- DATA FOR THE TASK
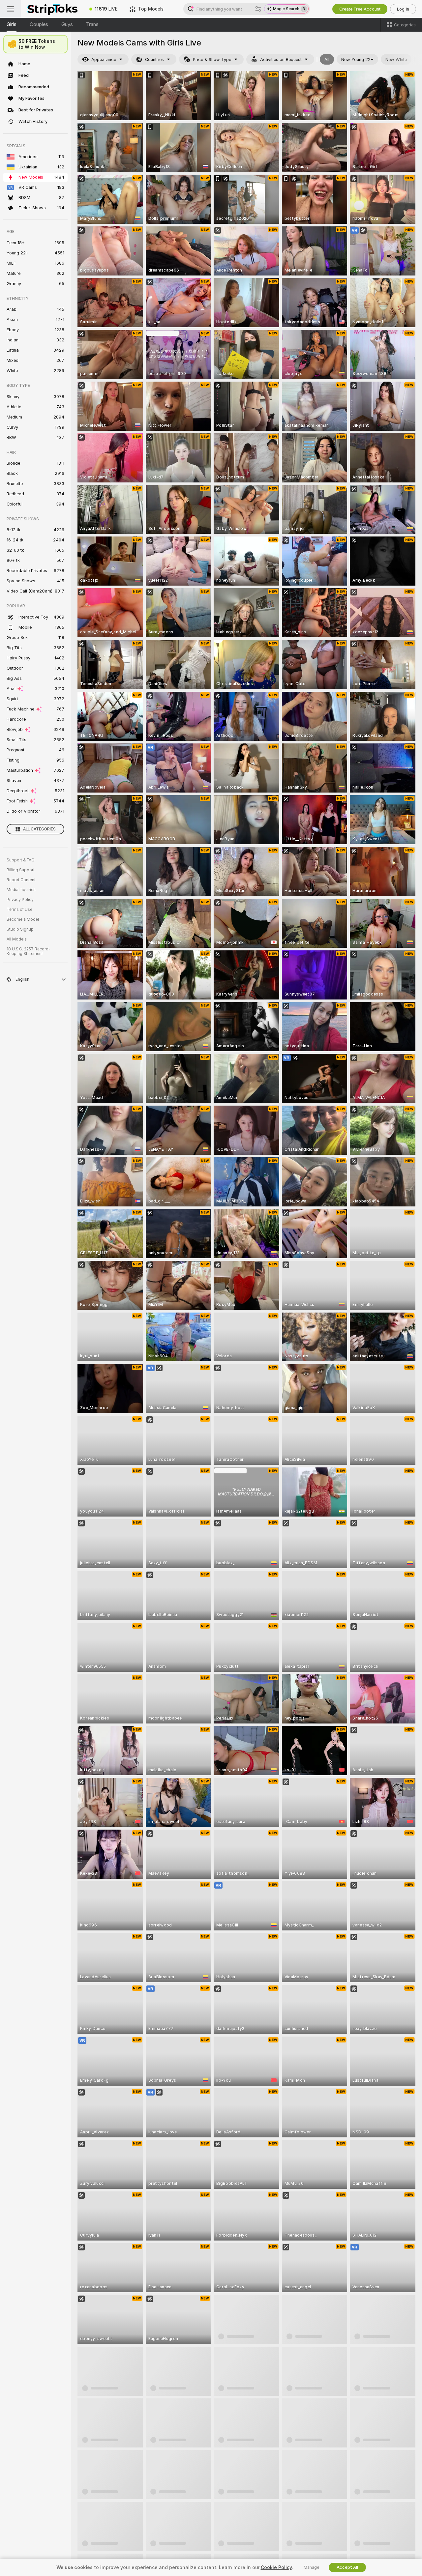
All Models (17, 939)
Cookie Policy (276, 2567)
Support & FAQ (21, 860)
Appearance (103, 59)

--

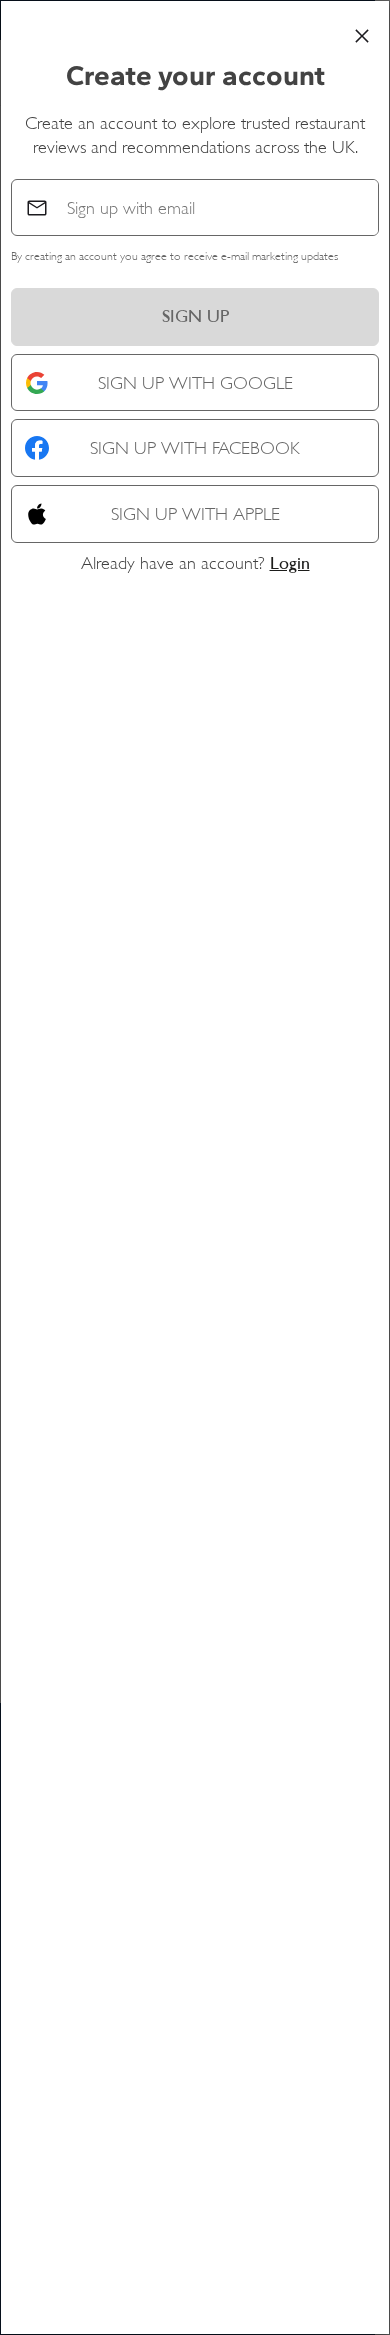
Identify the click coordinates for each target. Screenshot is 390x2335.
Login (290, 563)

* * *

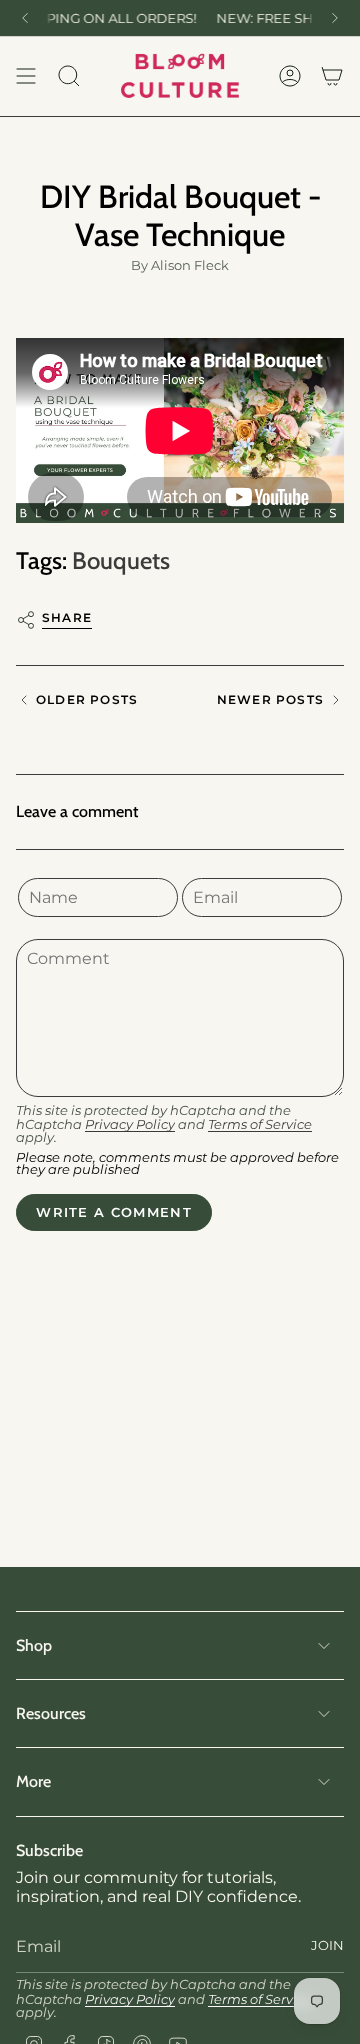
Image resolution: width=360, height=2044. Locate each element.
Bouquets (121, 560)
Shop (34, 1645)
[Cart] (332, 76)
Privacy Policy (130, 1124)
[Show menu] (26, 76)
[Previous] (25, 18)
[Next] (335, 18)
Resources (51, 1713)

- EXERCISE
Return, unchanged, the run of lines above that opens with the line containing "All Models (17, 939)" and closes with the line containing "Appearance (103, 59)". Include both.

- RESPONSE AREA
All Models (17, 939)
Cookie Policy (276, 2567)
Support & FAQ (21, 860)
Appearance (103, 59)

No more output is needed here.